▶ Records:
####################
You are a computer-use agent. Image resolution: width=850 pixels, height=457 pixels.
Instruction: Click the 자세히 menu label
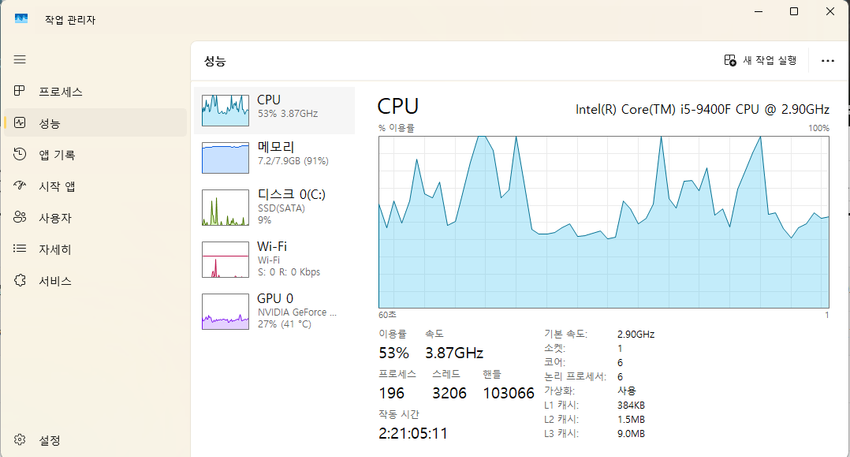(55, 249)
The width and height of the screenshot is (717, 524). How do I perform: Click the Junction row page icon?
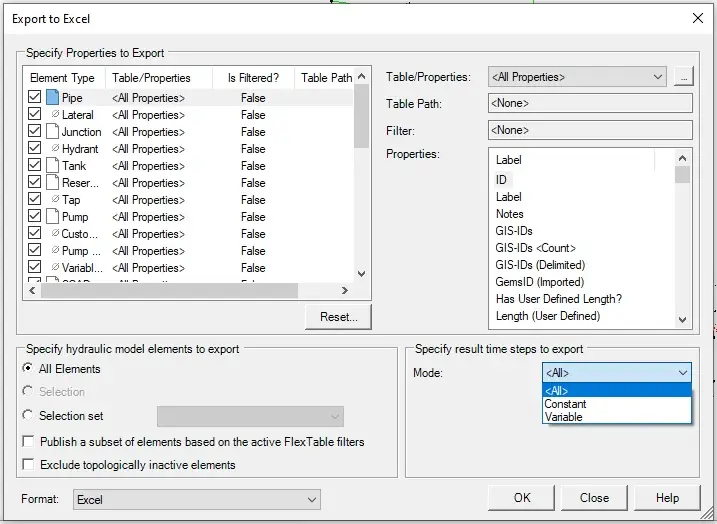52,132
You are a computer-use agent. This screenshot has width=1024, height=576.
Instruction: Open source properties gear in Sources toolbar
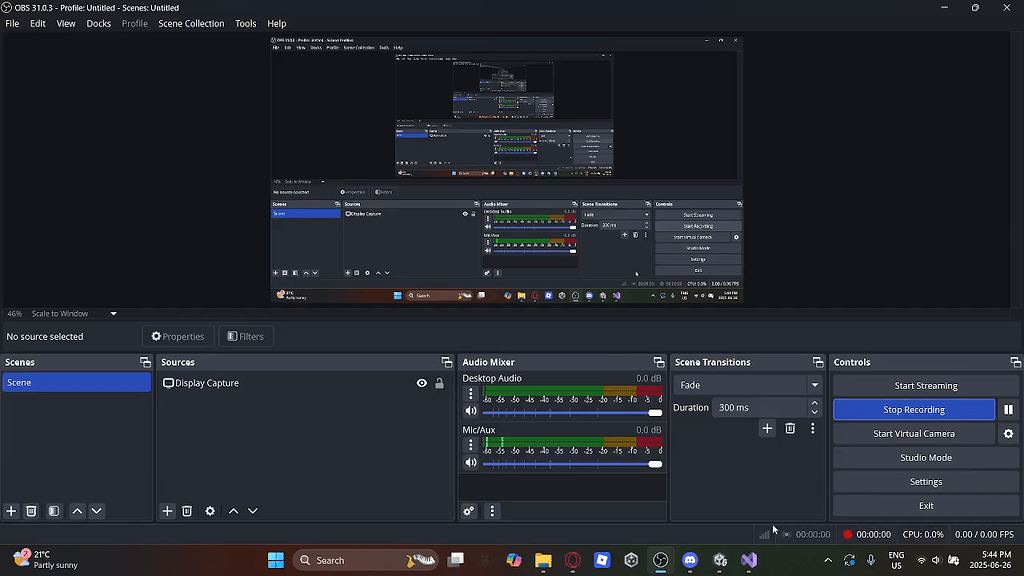pyautogui.click(x=210, y=511)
####################
▶ Task instructions:
Copy each line of the listing that carries the word "agent".

▶ Answer for the task:
You are a computer-use agent. Image resolution: width=850 pixels, height=457 pixels.
You are a computer-use agent. This screenshot has width=1024, height=576.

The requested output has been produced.